“I hope you have made a lot of money,” says Salim.
The driver sighs. “Not much. This morning I drove a man from Fifty-first Street to Newark Airport. When we got there, he ran off into the airport, and I could not find him again. A fifty-dollar fare gone, and I had to pay the tolls on the way back myself.”
Salim nods. “I had to spend today waiting to see a man who will not see me. My brother-in-law hates me. I have been in America for a week, and it has done nothing but eat my money. I sell nothing.”
“What do you sell?”
“Shit,” says Salim. “Worthless gewgaws and baubles and tourist trinkets. Horrible, cheap, foolish, ugly shit.”
The taxi driver wrenches the wheel to the right, swings around something, drives on. Salim wonders how he can see to drive, between the rain, the night, and the thick sunglasses.
“You try to sell shit?”
“Yes,” says Salim, thrilled and horrified that he has spoken the tru
th about his brother-in-law’s samples.
“And they will not buy it?”
“No.”
“Strange. You look at the stores here, that is all they sell.”
Salim smiles nervously.
A truck is blocking the street in front of them: a red-faced cop standing in front of it waves and shouts and points them down the nearest street.

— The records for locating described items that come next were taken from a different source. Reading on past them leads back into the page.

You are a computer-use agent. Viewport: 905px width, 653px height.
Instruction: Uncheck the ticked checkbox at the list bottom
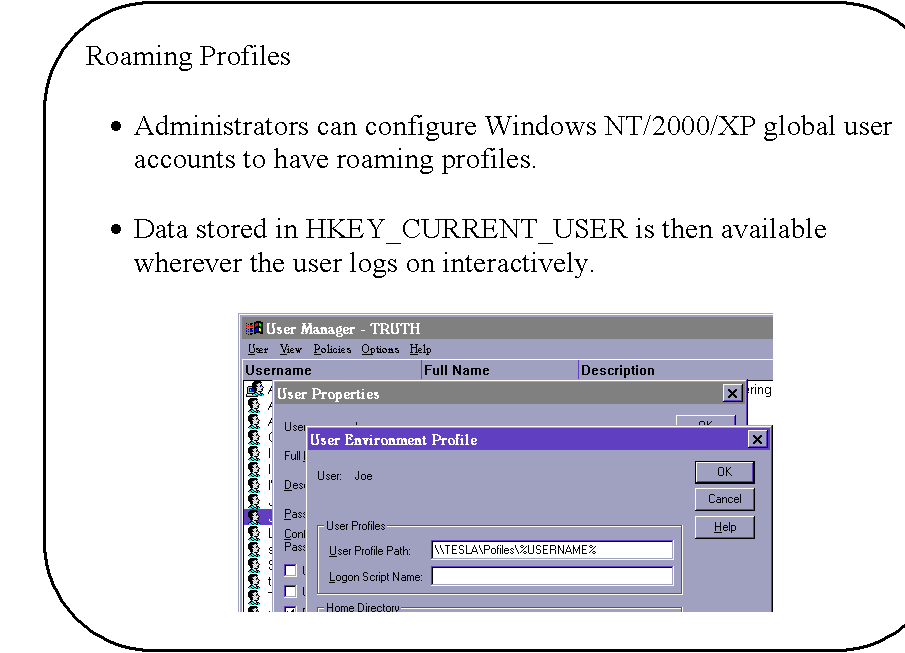click(290, 608)
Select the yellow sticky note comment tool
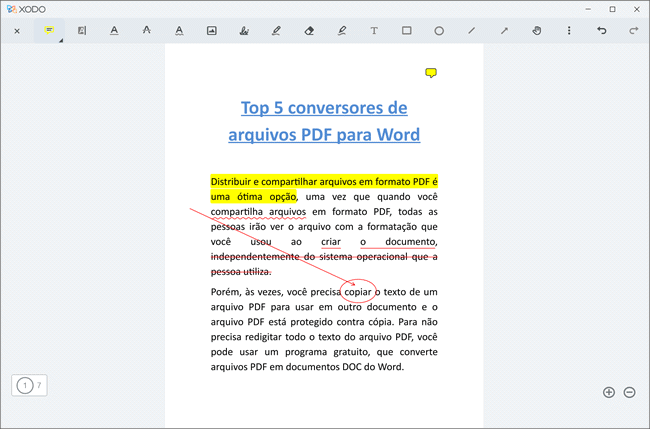The height and width of the screenshot is (429, 650). 49,31
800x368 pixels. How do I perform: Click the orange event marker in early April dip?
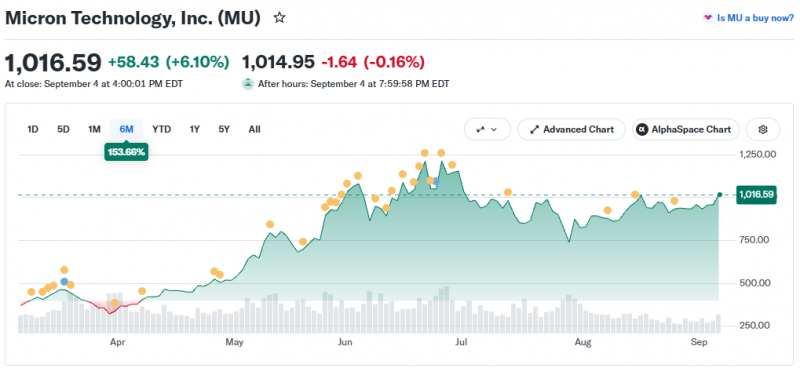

“We will go over to Eighth Avenue, come uptown that way,” says the taxi driver. They turn onto the street, where the traffic has stopped completely. There is a cacophony of horns, but the cars do not move.
The driver sways in his seat. His chin begins to descend to his chest, one, two, three times. Then he begins, gently, to snore. Salim reaches out to wake the man, hoping that he is doing the right thing. As he shakes his shoulder, the driver moves, and Salim’s hand brushes the man’s face, knocking the sunglasses from his face into his lap.
The taxi driver opens his eyes, reaches for and replaces the black plastic sunglasses, but it is too late. Salim has seen his eyes.
The car crawls forward in the rain. The numbers on the meter increase.
“Are you going to kill me?” asks Salim.
The taxi driver’s lips are pressed together. Salim watches his face in the driver’s mirror.
“No,” says the driver, very quietly.
The car stops again. The rain patters on the roof.
Salim begins to speak. “My grandmother swore that she had seen an ifrit, or perhaps a marid, late one evening, on the edge of the desert. We told her that it was just a sandstorm, a little wind, but she said no, she saw its face, and its eyes, like yours, were burning flames.”
The driver smiles, but his eyes are hidden behind the black plastic glasses, and Salim cannot tell whether there is any humor in that smile or not. “The grandmothers came here too,” he says.
“Are there many jinn in New York?” asks Salim.
“No. Not many of us.”
“There are the angels, and there are men, who Allah made from mud, and then there are the people of the fire, the jinn,” says Salim.
“People know nothing about my people here,” says the driver. “They think we grant wishes. If I could grant wishes do you think I would be driving a cab?”
“I do not understand.”
The taxi driver seems gloomy. Salim stares at his face in the mirror as he speaks, watching the ifrit’s dark lips.